**EXERCISE**
Copy down all of the data underneath, exactly as shown.

**DATA TO PROCESS**
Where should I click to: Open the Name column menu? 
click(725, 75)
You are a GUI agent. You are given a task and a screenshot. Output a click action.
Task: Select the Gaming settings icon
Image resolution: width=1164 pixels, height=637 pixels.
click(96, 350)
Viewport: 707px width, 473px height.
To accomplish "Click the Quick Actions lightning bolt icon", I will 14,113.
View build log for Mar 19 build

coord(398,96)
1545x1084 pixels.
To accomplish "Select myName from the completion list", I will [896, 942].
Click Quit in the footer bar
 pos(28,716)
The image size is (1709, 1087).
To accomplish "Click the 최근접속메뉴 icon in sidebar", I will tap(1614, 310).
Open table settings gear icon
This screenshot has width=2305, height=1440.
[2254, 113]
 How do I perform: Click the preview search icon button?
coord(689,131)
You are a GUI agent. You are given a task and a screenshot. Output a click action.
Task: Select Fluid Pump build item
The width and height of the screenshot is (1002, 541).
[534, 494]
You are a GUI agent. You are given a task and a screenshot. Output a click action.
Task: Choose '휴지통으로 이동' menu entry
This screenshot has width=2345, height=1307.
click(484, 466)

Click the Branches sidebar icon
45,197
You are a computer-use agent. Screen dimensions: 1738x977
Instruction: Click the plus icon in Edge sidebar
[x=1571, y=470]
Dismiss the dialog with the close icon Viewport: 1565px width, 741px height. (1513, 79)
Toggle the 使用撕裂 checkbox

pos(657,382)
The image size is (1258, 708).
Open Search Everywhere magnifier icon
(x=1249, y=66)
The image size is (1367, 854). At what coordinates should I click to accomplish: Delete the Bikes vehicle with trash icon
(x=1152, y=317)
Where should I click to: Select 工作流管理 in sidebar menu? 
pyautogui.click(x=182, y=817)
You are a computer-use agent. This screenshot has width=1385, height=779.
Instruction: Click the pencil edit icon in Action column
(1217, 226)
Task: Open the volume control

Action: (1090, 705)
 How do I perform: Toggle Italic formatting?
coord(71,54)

**THE ANSWER**
Where should I click to: Open the Name column menu? 
click(725, 75)
You are a GUI agent. You are given a task and a screenshot. Output a click action.
Task: Select the Gaming settings icon
Image resolution: width=1164 pixels, height=637 pixels.
click(96, 350)
Viewport: 707px width, 473px height.
To accomplish "Click the Quick Actions lightning bolt icon", I will 14,113.
View build log for Mar 19 build

coord(398,96)
1545x1084 pixels.
To accomplish "Select myName from the completion list", I will [896, 942].
Click Quit in the footer bar
 pos(28,716)
The image size is (1709, 1087).
To accomplish "Click the 최근접속메뉴 icon in sidebar", I will tap(1614, 310).
Open table settings gear icon
This screenshot has width=2305, height=1440.
[2254, 113]
 How do I perform: Click the preview search icon button?
coord(689,131)
You are a GUI agent. You are given a task and a screenshot. Output a click action.
Task: Select Fluid Pump build item
The width and height of the screenshot is (1002, 541).
[534, 494]
You are a GUI agent. You are given a task and a screenshot. Output a click action.
Task: Choose '휴지통으로 이동' menu entry
This screenshot has width=2345, height=1307.
click(484, 466)

Click the Branches sidebar icon
45,197
You are a computer-use agent. Screen dimensions: 1738x977
Instruction: Click the plus icon in Edge sidebar
[x=1571, y=470]
Dismiss the dialog with the close icon Viewport: 1565px width, 741px height. (1513, 79)
Toggle the 使用撕裂 checkbox

pos(657,382)
The image size is (1258, 708).
Open Search Everywhere magnifier icon
(x=1249, y=66)
The image size is (1367, 854). At what coordinates should I click to accomplish: Delete the Bikes vehicle with trash icon
(x=1152, y=317)
Where should I click to: Select 工作流管理 in sidebar menu? 
pyautogui.click(x=182, y=817)
You are a computer-use agent. This screenshot has width=1385, height=779.
Instruction: Click the pencil edit icon in Action column
(1217, 226)
Task: Open the volume control

Action: (1090, 705)
 How do I perform: Toggle Italic formatting?
coord(71,54)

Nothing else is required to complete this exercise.